Beau is Afraid

Directed by Ari Aster

Running time: 2hrs58 | REVIEWED BY GUY LODGE

Joaquin Phoenix in Beau is Afraid

That Ari Aster has a sense of humour — albeit a keenly morbid one — is no surprise. His first two films, Hereditary and Midsommar, were both blood-freezing art-horror outings that found riotous comedy in the least expected or conventionally appropriate of places: when a young child literally loses her head in the former, it’s a scream-out-loud moment that turns, by wince-inducing degrees, into high, hilarious farce. Yet Beau is Afraid, his third and most gloriously id-escaped film to date, flips the ratio of Aster’s previous work to revelatory effect: it’s a big, brash and often sensationally funny black comedy, inkily and rather poetically punctuated by the horror of the human condition. The connecting tissue between all three films is the dread of mortality, which in Beau is Afraid is given a run for its money by the terror of living.

It’s hard to say if Beau (Joaquin Phoenix), a middle-aged, chronically anxious manchild still living in the long, beaky shadow of his mother, fears death or life more — so the film splits the difference by unfolding largely in a nightmarish in-between, where timelines melt and merge, and distorted memories and outsized phobias take aggressive physical form, ricocheting around a psychological pinball machine the size of Beau’s entire universe. This is the stuff of Kafka, of Kazuo Ishiguro’s The Unconsoled, or of those recurring dreams you have where you simply can’t get to the corner shop because something always gets in the damn way — except filtered through an American comic sensibility equally indebted to Charlie Kaufman and Mel Brooks, and emphatically its own strange beast despite all those reference points.

Over a three-hour running time — yes, three hours; no, it doesn’t feel it — this kind of baroque chaos could get exhausting and airless. Yet Beau is Afraid remains compelling, moving even, because the story and stakes underpinning all its whirling formal business and mile-a-minute pantomime are so simple: Beau receives word (eventually, after one of the most hilariously protracted phone calls ever written for the screen) that his overbearing mother Mona (Patti LuPone) has been tragically killed by (of course) a falling chandelier, and sets out across the country for her burial.

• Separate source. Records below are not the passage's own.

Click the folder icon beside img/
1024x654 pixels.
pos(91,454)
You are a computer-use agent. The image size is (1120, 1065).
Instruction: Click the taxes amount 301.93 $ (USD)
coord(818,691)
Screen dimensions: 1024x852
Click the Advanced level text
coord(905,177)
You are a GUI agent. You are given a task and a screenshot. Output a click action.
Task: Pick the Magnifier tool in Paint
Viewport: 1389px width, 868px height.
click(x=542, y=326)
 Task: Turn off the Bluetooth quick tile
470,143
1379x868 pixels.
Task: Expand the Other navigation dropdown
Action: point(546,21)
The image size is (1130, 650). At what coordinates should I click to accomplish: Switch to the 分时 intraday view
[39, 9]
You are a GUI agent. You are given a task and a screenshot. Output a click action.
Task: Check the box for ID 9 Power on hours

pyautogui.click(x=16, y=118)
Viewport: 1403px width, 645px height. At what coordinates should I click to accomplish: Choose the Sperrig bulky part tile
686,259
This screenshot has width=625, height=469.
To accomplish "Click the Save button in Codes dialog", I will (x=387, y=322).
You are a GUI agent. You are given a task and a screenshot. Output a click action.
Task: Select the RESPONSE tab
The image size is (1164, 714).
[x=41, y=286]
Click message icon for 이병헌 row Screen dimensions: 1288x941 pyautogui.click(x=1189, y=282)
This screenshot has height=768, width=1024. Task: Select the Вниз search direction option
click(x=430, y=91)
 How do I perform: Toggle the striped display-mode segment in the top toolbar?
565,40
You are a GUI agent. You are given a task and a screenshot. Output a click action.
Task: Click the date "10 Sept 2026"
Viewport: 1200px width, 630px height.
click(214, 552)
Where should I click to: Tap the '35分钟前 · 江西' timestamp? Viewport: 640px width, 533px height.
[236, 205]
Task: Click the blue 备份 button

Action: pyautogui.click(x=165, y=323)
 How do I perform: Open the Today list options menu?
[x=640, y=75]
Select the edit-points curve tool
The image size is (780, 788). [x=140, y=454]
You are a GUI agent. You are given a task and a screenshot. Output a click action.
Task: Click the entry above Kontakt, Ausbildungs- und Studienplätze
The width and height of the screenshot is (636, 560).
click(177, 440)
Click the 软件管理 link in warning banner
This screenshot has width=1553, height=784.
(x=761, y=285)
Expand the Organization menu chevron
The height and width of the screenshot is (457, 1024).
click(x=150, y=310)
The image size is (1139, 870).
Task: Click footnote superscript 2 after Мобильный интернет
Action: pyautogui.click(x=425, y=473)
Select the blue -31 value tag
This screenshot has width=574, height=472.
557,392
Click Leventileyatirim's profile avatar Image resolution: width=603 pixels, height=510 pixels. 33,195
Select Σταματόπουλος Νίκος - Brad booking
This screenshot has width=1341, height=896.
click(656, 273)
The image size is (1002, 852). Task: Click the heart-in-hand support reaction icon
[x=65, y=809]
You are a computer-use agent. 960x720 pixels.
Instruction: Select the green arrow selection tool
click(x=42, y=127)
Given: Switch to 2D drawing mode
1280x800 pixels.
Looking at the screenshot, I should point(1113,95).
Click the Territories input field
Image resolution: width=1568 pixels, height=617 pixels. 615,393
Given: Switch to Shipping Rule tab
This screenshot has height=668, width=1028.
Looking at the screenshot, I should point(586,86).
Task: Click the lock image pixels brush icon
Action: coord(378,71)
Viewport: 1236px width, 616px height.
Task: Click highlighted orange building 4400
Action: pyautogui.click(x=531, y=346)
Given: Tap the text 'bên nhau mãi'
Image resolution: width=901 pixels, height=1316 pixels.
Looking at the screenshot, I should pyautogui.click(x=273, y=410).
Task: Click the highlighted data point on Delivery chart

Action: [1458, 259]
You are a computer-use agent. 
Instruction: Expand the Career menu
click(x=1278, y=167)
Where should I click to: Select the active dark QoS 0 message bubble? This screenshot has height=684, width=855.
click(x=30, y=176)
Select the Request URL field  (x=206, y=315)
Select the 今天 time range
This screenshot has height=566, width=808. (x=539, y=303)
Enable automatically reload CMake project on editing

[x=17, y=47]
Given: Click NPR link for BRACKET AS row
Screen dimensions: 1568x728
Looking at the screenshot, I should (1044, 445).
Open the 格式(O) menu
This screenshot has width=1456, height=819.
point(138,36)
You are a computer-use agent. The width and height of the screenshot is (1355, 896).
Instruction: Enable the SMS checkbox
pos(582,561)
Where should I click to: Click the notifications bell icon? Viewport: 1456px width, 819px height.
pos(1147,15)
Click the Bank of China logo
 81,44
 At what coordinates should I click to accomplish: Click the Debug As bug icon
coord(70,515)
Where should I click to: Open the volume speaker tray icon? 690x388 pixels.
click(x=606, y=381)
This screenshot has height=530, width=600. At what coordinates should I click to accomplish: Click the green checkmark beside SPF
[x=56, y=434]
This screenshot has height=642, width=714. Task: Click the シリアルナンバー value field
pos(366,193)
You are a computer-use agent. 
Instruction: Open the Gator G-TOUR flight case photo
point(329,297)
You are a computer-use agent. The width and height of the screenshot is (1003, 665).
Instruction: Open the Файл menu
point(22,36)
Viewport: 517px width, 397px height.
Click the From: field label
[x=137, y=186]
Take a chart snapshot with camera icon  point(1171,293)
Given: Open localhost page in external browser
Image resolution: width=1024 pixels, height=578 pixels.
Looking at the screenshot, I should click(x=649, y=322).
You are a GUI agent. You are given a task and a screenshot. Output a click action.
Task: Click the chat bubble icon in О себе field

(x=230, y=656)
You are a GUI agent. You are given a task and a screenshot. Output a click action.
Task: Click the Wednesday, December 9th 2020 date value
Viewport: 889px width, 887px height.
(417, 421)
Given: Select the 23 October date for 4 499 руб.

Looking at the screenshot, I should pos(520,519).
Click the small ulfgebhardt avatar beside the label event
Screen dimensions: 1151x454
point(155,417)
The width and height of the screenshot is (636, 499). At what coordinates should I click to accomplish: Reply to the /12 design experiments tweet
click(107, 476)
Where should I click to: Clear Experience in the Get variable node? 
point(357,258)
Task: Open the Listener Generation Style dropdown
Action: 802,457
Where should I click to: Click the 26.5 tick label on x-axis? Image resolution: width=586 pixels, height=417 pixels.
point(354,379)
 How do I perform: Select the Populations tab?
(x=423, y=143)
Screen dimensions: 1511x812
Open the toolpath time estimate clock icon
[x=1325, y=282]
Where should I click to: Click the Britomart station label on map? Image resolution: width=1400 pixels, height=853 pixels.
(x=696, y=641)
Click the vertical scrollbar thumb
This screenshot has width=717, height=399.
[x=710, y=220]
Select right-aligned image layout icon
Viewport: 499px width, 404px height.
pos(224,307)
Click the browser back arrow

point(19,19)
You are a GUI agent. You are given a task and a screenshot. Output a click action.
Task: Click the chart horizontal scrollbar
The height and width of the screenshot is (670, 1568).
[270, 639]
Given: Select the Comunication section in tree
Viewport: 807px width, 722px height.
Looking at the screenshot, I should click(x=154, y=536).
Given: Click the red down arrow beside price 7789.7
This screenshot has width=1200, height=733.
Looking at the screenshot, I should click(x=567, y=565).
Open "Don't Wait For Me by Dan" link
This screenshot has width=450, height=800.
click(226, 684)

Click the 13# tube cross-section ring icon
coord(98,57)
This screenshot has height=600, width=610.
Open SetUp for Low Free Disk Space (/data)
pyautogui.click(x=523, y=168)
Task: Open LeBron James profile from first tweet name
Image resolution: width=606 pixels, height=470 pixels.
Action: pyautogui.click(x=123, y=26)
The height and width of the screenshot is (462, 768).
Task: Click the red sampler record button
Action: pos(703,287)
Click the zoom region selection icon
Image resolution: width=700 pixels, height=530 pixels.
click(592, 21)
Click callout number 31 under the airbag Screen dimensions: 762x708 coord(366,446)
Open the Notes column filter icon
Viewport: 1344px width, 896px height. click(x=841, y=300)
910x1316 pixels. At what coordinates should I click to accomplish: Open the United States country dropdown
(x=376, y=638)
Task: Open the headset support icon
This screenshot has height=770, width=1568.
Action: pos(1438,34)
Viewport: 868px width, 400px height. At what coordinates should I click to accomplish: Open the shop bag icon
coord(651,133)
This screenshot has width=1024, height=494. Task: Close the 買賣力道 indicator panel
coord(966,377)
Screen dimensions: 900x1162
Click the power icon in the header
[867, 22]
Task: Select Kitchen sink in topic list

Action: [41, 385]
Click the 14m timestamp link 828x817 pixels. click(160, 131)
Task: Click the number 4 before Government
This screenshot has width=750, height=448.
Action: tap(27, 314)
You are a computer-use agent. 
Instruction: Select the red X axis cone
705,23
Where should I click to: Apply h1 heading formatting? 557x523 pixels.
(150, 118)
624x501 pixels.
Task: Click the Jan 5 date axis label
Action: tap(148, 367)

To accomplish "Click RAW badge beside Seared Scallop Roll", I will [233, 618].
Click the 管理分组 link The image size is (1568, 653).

It’s a Jewish funeral, so time is of the essence; it’s also against him at every turn, as he’s waylaid by traffic accidents, Stepford-esque carers, unhinged Iraq veterans and travelling theatre troupes — obstacles that provide farcical entertainment value in their own right, while each unlocking some facet of Beau’s tortured psyche and blurry personal history. It’s a Homeric quest, pockmarked with frenzied chase scenes and ludicrous dick jokes; one minute it’s sight gags a toddler would laugh at, the next an exquisitely melancholic stop-motion fantasy sequence (animated by the artists behind the experimental Chilean art film The Wolf House, no less) that hurtles forward in time to imagine multiple lives dreamed and unlived.

No surprise that Phoenix, an actor long perched between intense genius and trollish self-mockery, was chosen to anchor all this. It’s hard to imagine any other American actor riding the film’s divergent, unruly impulses with such humane grace and good humour — all while a host of extraordinary character actors, from a gorgonesque LuPone to an eerily Ned Flanders-like Nathan Lane to a positively feral Denis Menochet, get to play their sideshow roles to the rafters. Aster is unimpeachably generous to the actors, and in turn his audience, even in a film that lays his brain (and perhaps other organs) out on a dissection slab; it’s a self-evaluation so vast and intricate that you can examine yourself in some corners of it too, finding both ugly truths and gleefully absurd nonsense in the process.